The trip to Plymouth was interesting for all of us, including our 6 year old companion (nephew of our friends) who had just been learning all about the pilgrims and Thanksgiving at school. The weather was beautiful, it was a little chilly but the blue skies and the sunshine did little to remind us of the brutal winter the first pilgrims would have given thanks for back in the 17th century. It is always an interesting reminder that these first pilgrims came out of Oliver Cromwell’s religious separatists and puritans. The Native Americans story is now no longer relegated to the footnotes of history as it once may have been. The pilgrims would have encountered the Wampanoag tribe when they disembarked from the Mayflower, although their encounter did little to remind them that this New England was not an unpopulated land. We did do the tourist thing in Plymouth and visit the Plimoth Plantation. An open air museum, which is slightly expensive and a bit contrived but an interesting experience nonetheless.The Mayflower II was the second old boat we saw in Boston. The first was the USS Constitution, we were shown around by a US Navy Sailor. The USS Constitution the world's oldest floating commissioned naval vessel. The HMS Victory is the oldest naval ship still in commission, but she sits in dry dock in Portsmouth, UK.

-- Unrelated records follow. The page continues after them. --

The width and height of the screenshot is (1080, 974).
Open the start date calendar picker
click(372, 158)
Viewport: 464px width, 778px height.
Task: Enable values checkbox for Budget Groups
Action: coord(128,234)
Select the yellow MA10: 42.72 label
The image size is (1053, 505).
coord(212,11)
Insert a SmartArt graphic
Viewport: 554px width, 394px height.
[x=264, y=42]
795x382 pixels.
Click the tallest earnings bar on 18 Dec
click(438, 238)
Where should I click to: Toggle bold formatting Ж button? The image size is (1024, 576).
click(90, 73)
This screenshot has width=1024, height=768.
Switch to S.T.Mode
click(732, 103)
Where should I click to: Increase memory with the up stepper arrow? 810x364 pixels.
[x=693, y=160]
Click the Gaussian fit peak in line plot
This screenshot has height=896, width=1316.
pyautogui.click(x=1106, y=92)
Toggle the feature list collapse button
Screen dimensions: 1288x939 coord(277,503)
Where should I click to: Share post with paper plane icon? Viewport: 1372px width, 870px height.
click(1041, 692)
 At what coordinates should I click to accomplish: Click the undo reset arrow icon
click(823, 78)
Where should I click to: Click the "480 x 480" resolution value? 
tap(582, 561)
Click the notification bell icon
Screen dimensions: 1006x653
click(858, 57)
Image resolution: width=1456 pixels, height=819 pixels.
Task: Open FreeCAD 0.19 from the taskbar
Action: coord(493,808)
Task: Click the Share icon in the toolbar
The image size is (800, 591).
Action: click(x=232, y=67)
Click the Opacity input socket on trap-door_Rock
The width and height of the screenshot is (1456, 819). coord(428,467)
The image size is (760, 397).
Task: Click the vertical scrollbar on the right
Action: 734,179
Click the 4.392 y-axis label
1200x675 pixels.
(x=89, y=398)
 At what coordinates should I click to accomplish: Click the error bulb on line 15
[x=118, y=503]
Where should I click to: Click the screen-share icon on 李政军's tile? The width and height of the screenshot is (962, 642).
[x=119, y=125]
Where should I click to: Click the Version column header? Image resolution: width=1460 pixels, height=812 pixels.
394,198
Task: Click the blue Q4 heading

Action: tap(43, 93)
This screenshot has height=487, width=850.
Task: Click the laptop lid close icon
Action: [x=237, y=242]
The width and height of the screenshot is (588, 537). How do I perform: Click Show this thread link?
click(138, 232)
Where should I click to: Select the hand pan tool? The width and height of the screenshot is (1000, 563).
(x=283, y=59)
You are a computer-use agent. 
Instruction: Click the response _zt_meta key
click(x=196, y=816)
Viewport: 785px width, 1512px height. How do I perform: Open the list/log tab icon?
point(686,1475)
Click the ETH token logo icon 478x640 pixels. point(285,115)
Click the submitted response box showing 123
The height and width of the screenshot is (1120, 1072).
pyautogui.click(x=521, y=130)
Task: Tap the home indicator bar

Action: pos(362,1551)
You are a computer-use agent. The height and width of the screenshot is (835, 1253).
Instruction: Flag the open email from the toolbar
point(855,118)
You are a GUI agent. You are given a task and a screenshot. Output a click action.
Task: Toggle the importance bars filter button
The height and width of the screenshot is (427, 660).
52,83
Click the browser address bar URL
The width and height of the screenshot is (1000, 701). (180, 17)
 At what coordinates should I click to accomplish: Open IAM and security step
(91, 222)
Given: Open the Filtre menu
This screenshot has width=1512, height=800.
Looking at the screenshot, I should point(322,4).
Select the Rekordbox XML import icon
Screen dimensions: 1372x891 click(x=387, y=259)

Our friends are active and interesting tour guides, even more impressive as they have only just moved to Boston. There is no need for an official guide when you have well informed friends; as we walked parts of the Freedom Trail. We climbed the 296 steps of The Bunker Hill Monument , we were rewarded by the pretty views of Boston from the top. The Bunker Hill Monument (A National Park) marks the first major battle of the American Revolution, this is the site of one of the most famous battle orders; "Don't fire until you see the whites of their eyes!" Another famous quote from the American Revolution is the cry, “The British are coming.” This warning was provided by Paul Revere and we stopped by his house near Little Italy.

Whilst in Little Italy or North End we enjoyed a delicious warming Italian feast and splurged on cannelloni’s from Mikes Pastry Shop. And the food did not stop there, I think I had the best hot chocolate ever as we walked around Cambridge. The nicest surprise was that we discovered that Boston is not home to one but two Wagagmamas. Of course we indulged and it was superb! The other reminders of home were the terraced red brick houses, Quincy Market similar to Covent Garden, Boston Common and Boston Public Garden similar to the parks in London, and the shopping; Hotel Chocolat, H&M, Zara and French Connection UK. On a side note I decided to boycott FCUK due to their sexist window display which read, “The Man endures the holiday season and the Woman prepares for the holidays.”
We also made it to the venerable academic institutions that are MIT (Massachusetts Institute of Technology) where we saw the Frank Gehry building and Harvard. Finally but not least we also went to the JFK Presidential library. Living in Dallas for the last (gasp) nearly 4 years, we have visited the Sixth Floor Museum  a few times. So it was really nice to spend so much time at JFK’s library, which is a must see; if you are ever in Boston. (As a side note I am still trying to locate President Bartlett's library?)
We also returned to the Library to listen to a very interesting lecture on, “Voting Rights in the Kennedy Years.”  It was a fascinating and moving talk by Judge Gordon A. Martin  who discussed his new book Count Them One by One:  Black Mississippians Fighting for the Right to Vote, about the 1962 court case that resulted in one of the first victories for voting rights in the South.  Judge Martin was joined by John Doar, who worked for the Justice Department under Attorney General Robert F. Kennedy and successfully tried the case.  

And so ended our wonderful tour of Boston, New England a historic, beautiful and fun place; our friends provided the warmest welcome and whilst we are sad that they are no longer around the corner from us here in Dallas we are very thankful that they were able to host us in their new home, Boston.